### Task item
Read through the records below and copy each line that uses the word "cell".

### Dataset records

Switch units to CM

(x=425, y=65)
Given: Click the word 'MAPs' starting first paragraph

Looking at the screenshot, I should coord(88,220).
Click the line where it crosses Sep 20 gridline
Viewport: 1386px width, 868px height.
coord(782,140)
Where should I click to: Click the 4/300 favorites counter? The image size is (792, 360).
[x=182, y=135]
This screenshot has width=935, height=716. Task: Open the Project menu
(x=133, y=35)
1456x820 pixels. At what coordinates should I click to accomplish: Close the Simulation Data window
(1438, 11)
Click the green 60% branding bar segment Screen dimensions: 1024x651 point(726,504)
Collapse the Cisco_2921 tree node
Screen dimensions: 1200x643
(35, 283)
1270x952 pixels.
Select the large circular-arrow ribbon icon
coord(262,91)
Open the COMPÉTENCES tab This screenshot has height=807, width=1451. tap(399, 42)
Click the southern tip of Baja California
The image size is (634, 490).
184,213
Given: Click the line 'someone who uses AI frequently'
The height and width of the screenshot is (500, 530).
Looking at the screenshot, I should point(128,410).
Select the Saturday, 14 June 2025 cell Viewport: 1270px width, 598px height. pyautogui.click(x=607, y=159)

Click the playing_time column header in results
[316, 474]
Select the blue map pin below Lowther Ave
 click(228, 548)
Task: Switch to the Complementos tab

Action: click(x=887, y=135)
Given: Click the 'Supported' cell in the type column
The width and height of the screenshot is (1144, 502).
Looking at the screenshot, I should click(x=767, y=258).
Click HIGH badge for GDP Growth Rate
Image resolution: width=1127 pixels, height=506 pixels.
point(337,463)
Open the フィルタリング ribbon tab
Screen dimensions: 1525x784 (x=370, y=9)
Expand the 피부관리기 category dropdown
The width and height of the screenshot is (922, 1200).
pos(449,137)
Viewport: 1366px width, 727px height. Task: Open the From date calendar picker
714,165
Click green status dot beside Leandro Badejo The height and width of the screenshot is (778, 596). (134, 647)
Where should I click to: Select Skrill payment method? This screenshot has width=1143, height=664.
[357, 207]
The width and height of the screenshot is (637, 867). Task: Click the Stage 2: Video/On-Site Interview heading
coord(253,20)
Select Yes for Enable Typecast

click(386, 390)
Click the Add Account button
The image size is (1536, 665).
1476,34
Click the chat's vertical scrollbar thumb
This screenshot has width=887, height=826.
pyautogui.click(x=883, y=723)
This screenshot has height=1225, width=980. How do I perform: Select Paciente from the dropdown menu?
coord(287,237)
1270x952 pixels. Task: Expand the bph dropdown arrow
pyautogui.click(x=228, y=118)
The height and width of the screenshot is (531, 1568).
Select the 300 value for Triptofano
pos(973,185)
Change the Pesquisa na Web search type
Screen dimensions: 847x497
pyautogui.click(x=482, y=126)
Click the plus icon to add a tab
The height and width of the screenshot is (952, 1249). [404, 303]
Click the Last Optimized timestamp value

### Solution to this problem
Select the Saturday, 14 June 2025 cell Viewport: 1270px width, 598px height. pyautogui.click(x=607, y=159)
Given: Click the 'Supported' cell in the type column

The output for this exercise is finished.